Es evidente que en la República de Bolivia, integral y permanentemente deficitaria de democracia y justicia, el sistema de justicia fue siempre el mayor déficit institucional. La justicia boliviana ha sido siempre servil al poder económico y político, y, por eso mismo, ineficaz y corrupta. Pero no recuerdo que en las últimas décadas jueces, fiscales y altos operadores legales del Ejecutivo hayan conformado bandas criminales tan grandes, poderosas y agresivas como la red de extorsión develada por Sean Penn. Nunca sucedió algo tan espantoso como la matanza de Palmasola, minuciosamente promovida por la retardación de justicia y el aberrante sistema penitenciario. Nunca antes la Policía, principal instrumento operativo de la justicia, concentró tanta brutalidad, violencia y criminalidad impunemente volcadas contra la gente. Y en la cima institucional del desastre generalizado,  dándole tácito amparo y decisivo estímulo, nunca antes las máximas autoridades judiciales actuaron con tan soldadesca obediencia al poder político, como lo hizo el Tribunal Constitucional al consumar el grosero ultraje de la Constitución, convalidando la recontraelección de Evo Morales.

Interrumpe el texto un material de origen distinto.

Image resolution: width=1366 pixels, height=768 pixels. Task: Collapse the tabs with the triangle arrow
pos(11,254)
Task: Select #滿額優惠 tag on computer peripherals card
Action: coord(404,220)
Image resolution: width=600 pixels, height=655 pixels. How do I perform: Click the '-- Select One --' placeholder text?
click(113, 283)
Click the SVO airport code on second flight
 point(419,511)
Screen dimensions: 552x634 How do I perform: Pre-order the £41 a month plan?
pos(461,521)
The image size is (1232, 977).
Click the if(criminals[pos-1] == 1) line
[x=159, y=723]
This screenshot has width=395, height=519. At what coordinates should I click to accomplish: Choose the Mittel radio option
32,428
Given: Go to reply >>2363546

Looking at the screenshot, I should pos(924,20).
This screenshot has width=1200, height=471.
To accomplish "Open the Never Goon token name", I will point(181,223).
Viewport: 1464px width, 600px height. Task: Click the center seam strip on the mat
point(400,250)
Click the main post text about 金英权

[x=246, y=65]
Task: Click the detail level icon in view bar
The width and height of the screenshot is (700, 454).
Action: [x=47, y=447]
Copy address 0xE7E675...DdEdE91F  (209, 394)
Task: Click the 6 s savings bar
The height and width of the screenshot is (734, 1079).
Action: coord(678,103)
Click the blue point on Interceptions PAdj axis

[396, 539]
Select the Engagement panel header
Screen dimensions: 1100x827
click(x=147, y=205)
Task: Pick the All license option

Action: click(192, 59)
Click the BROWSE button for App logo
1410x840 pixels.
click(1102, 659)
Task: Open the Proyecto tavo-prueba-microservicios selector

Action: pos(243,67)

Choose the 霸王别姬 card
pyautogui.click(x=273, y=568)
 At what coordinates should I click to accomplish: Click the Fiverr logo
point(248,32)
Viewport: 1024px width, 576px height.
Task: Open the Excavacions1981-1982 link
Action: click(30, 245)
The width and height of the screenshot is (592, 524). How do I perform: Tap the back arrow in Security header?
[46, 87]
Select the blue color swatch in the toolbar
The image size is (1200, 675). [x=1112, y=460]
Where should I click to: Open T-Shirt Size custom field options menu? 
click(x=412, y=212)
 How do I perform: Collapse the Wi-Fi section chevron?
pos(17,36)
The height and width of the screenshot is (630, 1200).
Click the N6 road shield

Pero lo que da singularidad a esta monstruosa situación es que, a diferencia del fracaso en otros ámbitos de la gestión pública, no se debe a la inacción o incapacidad gubernamental, sino al claro y explícito propósito autoritario de liquidar absoluta y definitivamente todo atisbo y esperanza de independencia de la justicia, y subordinar a ésta, íntegra e incondicionalmente, a la voluntad discrecional del Gobierno central. El desastre regresivo de la justicia es el resultado de que para su principal reformador, el vicepresidente García, la independencia de la justicia “es una ilusión liberal”, como lo declara literalmente en su libro “El ‘oenegismo’, enfermedad infantil del derechismo”, y de que, como alternativa a esa independencia ilusoria y aparente, no postula la independencia real, sino “que sea dependiente del pueblo trabajador” cuya “síntesis” es el Estado, a su vez encarnado en el “gobierno de los movimientos sociales”. Es el resultado de la proclama, lanzada por García en el mismo libro, que sintetiza su proyecto de sometimiento total de la justicia sentenciando que “el Estado no puede perder ante nadie”. Es también resultado de que, en aplicación de ese proyecto,  y bajo la conducción de su mismo creador, se seleccionaron a las nuevas autoridades judiciales con el generalizado avasallamiento de la Constitución y la ley, cometido por los brazos mecánicos con los que el órgano ejecutivo convierte en ley hasta sus más disparatadas ocurrencias; y de que los postulantes seleccionados por la estrecha preferencia oficialista fueron prepotentemente impuestos en la magistratura contra el contundente rechazo de la mayoría ciudadana incontrovertiblemente expresado en las urnas.

El producto más sólido y perdurable de este proceso no podía ser otro que la plena certeza, poderosamente disuasiva de cualquier gesto de integridad ética, de que lo más importante en la administración de justicia real es la total obsecuencia al poder político que, a su vez, muy lejos de cualquier finalidad revolucionaria, la usa para darse la más cínica impunidad en su sórdido usufructo del Estado. Este es el inagotable e incontenible fundamento de las renovadas desgracias que la justicia les viene obsequiando a los bolivianos. Mientras tanto, el vicepresidente García, desde la lejanía sueca de algún milenio venidero, con melodramático tono de sorpresa y decepción, se declara preocupado y se muestra ofendido por tan incomprensible situación.